Pourtant, la richesse de l’œuvre-Morricone est sa capacité à être, aussi, symphonique quand le besoin s’en fait sentir - ainsi, dans le troisième morceau du CD, le ré-enregistrement du fameux thème nostalgique de Once upon a time in America. S’en suit un morceau à la flûte (L’héritage), un instrument authentique qu’affectionne tout particulièrement Morricone. Celui-ci avoue volontiers être fasciné par l’inexplicable durée de vie de la flûte, inchangée à travers les âges et les cultures. Un instrument (à l’image du compositeur ?) fin, petit, universel, s’élevant des airs, échappant aux contraintes terrestres. Les solos de flûte du Sang du châtiment (plage 9), de Moïse (plage 11) et de Vertiges (plage 12) sont en ce sens parmi les plus mystérieux de la carrière de Morricone, sans que ce dernier ait à rougir des plus belles pièces de Claude Debussy.

The Untouchables (c) D.R.

Le deuxième disque se concentre sur des solos de piano et fait apparaître quelques marques de fabrique de Morricone, en particulier une figure récurrente chez lui, consistant à répéter trois notes de manière obsessionnelle. Un rythme évoquant un galop et marquant une impatience (comme quand on tape des doigts sur une table) que l’on retrouve dans Disons, un soir à dîner et dans Cana Bianco notamment. Si Morricone ne sait pas très bien jouer au piano lui-même et ne compose pas au piano (mais directement au crayon sur la partition et dans la pénombre), le piano est une base essentielle de son œuvre. Il sert souvent de contrepoint naturel à la flûte notamment. Le piano chez lui ramène souvent sa musique vers la terre et ses grondements. Le piano chez Morricone, s’il est parfois mélodique (Le désert des Tartares) relève tout autant de la percussion (on pense par exemple à sa partition de The Untouchables, 1987), ici représenté par le morceau tiré du film de Rosi, Enquête sur un citoyen au-dessus de tout soupçon (plage 3).
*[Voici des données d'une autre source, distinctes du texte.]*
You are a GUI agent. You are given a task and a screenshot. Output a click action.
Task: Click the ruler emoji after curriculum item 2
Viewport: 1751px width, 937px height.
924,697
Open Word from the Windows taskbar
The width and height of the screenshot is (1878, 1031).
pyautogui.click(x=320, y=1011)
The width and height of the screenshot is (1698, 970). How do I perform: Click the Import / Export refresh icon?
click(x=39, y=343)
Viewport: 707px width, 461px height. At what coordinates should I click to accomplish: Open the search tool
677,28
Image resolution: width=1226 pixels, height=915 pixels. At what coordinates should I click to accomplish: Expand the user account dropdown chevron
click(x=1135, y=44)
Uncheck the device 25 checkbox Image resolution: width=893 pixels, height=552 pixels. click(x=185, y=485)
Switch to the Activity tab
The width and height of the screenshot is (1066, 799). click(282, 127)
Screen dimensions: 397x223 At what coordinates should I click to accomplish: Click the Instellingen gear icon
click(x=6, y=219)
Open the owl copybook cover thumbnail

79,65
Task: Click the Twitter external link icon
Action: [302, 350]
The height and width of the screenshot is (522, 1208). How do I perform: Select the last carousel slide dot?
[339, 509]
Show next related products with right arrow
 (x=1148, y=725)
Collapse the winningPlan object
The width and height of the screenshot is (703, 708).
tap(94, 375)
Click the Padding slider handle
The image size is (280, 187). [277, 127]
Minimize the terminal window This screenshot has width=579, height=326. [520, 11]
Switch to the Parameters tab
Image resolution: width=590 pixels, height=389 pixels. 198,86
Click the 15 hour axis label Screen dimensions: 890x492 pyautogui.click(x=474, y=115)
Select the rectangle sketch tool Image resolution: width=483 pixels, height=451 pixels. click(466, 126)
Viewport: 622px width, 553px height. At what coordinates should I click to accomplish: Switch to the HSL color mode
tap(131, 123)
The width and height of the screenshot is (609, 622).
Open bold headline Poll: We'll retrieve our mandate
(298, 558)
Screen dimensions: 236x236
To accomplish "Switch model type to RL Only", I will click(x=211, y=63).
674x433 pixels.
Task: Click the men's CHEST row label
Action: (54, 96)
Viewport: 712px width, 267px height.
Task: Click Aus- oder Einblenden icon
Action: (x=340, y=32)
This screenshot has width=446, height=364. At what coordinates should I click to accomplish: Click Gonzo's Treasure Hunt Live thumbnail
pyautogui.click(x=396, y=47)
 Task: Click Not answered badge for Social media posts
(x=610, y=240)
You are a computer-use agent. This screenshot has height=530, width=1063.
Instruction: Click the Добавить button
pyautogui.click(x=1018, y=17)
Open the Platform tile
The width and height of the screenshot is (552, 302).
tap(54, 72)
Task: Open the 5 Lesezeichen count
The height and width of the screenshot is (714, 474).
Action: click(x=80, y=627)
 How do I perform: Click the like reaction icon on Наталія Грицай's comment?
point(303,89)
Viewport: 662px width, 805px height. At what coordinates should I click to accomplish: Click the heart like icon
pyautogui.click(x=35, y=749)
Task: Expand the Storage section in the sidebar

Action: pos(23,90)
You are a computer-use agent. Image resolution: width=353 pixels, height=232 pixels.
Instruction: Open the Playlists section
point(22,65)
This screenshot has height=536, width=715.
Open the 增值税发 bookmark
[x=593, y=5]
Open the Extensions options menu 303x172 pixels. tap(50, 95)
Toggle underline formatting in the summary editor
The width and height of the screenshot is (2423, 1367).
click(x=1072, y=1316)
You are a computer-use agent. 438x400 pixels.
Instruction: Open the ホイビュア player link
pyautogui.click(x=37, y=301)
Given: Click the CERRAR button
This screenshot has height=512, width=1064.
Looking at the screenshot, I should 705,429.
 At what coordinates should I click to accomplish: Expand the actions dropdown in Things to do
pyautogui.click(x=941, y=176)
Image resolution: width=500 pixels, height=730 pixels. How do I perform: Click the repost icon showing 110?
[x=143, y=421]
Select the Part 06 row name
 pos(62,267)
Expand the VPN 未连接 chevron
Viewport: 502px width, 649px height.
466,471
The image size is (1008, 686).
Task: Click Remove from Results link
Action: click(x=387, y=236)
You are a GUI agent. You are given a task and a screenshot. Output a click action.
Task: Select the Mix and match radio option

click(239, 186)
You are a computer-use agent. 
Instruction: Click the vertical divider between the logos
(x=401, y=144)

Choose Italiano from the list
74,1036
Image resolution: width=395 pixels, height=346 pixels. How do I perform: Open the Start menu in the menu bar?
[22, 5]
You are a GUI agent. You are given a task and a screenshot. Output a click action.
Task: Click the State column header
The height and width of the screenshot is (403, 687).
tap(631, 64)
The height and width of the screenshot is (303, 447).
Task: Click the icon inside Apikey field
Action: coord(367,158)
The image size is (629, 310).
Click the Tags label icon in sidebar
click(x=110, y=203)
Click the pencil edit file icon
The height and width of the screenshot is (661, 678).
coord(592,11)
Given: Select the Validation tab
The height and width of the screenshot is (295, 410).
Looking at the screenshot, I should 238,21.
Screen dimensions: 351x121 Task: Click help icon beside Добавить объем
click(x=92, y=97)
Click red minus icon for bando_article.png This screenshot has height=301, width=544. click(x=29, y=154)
Cette sélection de thèmes interprétés au piano rappelleront aux moins connaisseurs la part importante de films intimistes dans la carrière d’Ennio Morricone (ses musiques de westerns représentant 1/10ème de sa filmographie). Ils rappelleront aussi la variété et la qualité des cinéastes avec lesquels Morricone a travaillé : Rosi, Comencini, Enrico, Young, Ferreri, Bertolucci, Argento, Verneuil, Taviani, Girod, Boorman, Malick, Lautner, Boisset, Molinaro, Giovanni, Fuller, Joffé, Polanski, Friedkin, De Palma, Tornatore, Zeffirelli, Levinson, Nichols, Stone. Bertolucci dira de Morricone dans un documentaire dédié au musicien qu’il a composé sans le savoir quelques-uns des plus beaux thèmes, susceptibles de remplacer l’hymne national italien. La beauté et la sensibilité toute italienne du morceau Il potere degli angeli peut ici en témoigner.